Chociaż siła oddziałująca na inne cząstki naładowane jest różna, to linie pola są użyteczne, gdyż kierunek siły działającej na każdy materiał, jak poruszającą się cząstkę naładowaną, można z nich wydedukować.
Linie nakładających się pól na Słońcu, w sąsiedztwie dziury koronalnej oraz w innych aktywnych regionach. Zrozumienie dynamiki takich pól pozwala zrozumieć prądy plazmy, które je powodują. Image credit: NASA SDO / Lockheed Martin Space Systems Corp., 10.20.2010
2.4 Geneza pól magnetycznych
Pole magnetyczne można wytworzyć tylko w jeden sposób: przesuwając ładunki elektryczne (kłóciłbym się, ale na razie niech im będzie2 – przyp. tłum.). W magnesach stałych, pole generowane jest przez elektrony wirujące wokół jader atomowych. Silny magnes powstaje wtedy, gdy elektrony okrążające jądro wirują w tym samym kierunku, tworząc potężną złożoną siłę. Jeśli podgrzać magnes do jego temperatury Curie, ruchy termiczne atomów przełamują porządek w wirowaniu, znacznie zmniejszając sieciowe pole magnetyczne. W metalowym przewodzie przewodzącym prąd, pole magnetyczne jest wytwarzane przez poruszające się w nim elektrony. Bardziej dokładne wprowadzenie do tematu sprzężenia i ferromagnetyzmu znajduje się tutaj.

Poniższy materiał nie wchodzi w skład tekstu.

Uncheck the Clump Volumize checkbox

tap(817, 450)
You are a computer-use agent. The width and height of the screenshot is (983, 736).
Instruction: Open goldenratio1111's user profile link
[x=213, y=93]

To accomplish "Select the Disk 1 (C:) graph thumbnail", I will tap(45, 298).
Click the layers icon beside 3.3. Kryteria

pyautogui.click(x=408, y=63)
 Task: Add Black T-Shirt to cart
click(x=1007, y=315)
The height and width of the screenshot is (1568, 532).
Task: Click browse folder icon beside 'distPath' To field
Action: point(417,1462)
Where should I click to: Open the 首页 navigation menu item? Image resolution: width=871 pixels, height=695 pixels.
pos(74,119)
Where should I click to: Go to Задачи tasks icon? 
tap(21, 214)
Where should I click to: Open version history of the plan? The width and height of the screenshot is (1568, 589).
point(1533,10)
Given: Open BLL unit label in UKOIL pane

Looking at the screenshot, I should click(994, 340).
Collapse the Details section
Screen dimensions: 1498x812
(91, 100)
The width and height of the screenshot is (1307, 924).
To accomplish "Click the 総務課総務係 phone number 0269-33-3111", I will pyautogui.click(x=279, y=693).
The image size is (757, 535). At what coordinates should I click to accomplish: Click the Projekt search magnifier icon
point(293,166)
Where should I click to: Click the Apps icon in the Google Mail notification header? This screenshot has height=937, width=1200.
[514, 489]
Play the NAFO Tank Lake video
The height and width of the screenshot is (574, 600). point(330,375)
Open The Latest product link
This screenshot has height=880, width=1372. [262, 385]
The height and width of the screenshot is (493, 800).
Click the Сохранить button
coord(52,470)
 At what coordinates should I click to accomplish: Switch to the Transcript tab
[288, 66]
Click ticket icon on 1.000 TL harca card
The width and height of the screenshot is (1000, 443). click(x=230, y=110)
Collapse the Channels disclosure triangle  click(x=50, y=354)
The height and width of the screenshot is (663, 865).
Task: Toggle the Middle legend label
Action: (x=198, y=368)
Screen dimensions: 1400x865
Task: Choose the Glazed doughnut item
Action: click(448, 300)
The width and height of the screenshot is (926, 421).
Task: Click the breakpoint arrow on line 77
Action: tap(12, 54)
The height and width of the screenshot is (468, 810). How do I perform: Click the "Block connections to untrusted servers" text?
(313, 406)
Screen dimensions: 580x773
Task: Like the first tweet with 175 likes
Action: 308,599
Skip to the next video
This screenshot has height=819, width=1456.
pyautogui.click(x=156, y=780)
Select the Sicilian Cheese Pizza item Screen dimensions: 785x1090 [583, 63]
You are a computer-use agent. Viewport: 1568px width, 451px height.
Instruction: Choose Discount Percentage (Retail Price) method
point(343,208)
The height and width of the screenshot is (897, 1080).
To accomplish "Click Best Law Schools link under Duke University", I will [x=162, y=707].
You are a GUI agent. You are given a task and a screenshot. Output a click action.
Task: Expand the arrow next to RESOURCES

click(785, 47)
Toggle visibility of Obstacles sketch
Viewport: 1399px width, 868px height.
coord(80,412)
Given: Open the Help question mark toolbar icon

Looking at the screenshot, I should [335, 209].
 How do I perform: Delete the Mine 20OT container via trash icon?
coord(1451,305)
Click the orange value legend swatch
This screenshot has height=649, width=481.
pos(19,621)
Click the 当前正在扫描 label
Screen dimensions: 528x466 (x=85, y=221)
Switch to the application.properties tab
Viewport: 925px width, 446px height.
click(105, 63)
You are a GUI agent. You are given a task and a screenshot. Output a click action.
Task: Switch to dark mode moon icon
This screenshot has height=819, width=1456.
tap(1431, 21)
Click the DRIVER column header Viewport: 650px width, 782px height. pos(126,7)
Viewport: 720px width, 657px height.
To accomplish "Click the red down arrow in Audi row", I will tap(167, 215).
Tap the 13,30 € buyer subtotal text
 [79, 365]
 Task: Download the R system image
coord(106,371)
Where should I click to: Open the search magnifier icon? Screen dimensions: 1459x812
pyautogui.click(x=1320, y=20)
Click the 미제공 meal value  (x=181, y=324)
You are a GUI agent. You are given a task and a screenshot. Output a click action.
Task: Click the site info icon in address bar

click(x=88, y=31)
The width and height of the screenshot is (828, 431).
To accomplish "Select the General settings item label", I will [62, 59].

2Jest to kontrowersyjna teza, również dla mnie. Osobiście nie zgadzam się z interpretacją magnetyzmu w ciałach stałych jako efektu klasycznego wirowania elektronów w atomie. Jednak na tej stronie omawiana jest fizyka plazmy, a nie ciała stałego, w szczególności kryształu. W plazmie zaś rzeczywiście nie sposób wytworzyć pola magnetycznego inaczej, jak przez ruch ładunków. – przypis tłumacza
Inaczej mówiąc, ilekroć ładunek elektryczny się porusza, wytwarza wokół siebie pole magnetyczne. Bez poruszających się ładunków elektrycznych, pole magnetycznie nie może istnieć. Prawo Ampèra mówi, że poruszający się ładunek wytwarza pole magnetyczne o kołowych liniach siły, na płaszczyźnie prostopadłej do ruchu.
Linie pola magnetycznego otaczają przewodnik w koncentrycznych, równo oddalonych cylindrach lub „powłokach”. Reguła prawej dłoni mówi, że gdy skierujesz swój prawy kciuk w kierunku przepływu prądu, zakrzywione palce pokażą kierunek linii pola wytwarzanego przez ten prąd. Źródło – Wikimedia Commons, tytuł dodany.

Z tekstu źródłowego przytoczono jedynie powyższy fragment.